Only two percent of Yale faculty and professional staff will receive salary increases, according to the e-mail.

Furthermore, the number of graduate students admitted will be reduced by 10 to 15 percent.

Brown University is considering $30 million in budget cuts, which will result in staff reductions, according to a statement by the university.

Harvard University’s Faculty of Arts and Sciences’ deficit has been reduced to $80 million, which FAS Dean Michael Smith credited at a faculty meeting last week to donations, improvements in the international financial market and cost-cutting measures, according to the Harvard Crimson.

Dartmouth announced on Monday that it has eliminated its “No-Loan” program and will restore loans to financial aid packages for students whose family income is more than $75,000, according to a statement by Dartmouth President Jim Yong Kim.

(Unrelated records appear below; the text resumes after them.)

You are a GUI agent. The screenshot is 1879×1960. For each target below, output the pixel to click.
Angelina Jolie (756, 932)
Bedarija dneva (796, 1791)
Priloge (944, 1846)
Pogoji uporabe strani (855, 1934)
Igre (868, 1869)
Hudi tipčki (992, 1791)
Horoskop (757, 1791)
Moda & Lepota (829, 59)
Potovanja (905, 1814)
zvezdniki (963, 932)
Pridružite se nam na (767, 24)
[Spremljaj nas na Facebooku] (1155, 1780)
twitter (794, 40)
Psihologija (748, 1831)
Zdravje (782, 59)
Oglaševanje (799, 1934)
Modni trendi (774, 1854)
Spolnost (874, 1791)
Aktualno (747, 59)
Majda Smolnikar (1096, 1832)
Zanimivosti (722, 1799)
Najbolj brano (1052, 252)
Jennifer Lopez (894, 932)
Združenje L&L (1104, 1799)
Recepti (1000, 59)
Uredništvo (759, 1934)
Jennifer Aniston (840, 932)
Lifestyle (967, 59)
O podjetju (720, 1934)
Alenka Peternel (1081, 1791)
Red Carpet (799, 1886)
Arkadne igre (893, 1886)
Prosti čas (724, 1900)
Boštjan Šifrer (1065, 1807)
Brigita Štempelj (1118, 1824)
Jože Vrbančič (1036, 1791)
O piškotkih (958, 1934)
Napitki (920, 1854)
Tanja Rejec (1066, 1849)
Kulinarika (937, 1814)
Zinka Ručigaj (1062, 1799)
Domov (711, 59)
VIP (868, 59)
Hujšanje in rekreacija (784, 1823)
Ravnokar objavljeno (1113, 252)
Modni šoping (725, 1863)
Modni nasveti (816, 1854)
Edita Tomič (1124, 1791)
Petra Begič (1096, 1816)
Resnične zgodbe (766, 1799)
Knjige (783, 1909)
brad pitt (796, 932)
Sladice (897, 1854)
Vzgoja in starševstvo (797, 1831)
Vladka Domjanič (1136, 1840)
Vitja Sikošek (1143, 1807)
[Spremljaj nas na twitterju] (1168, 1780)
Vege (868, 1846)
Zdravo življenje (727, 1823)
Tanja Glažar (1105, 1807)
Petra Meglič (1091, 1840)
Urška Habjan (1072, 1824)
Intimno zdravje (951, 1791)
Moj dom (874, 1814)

The class of 2015 will be the first one affected by the new policy.

Middle-income students applying to elite schools will be most affected by the budget cuts, San Diego College Navigators consultant Loveena Bhagawat predicted.

She explained that low-income students often receive full financial aid, and wealthy students are able to weather increases in tuition — but middle-income students may have to increase their family’s contribution to their tuition as a result of these budget adjustments.

However, she believes elite schools will continue to “meet the needs of [low-income] students because these are students that they definitely want on their campus.”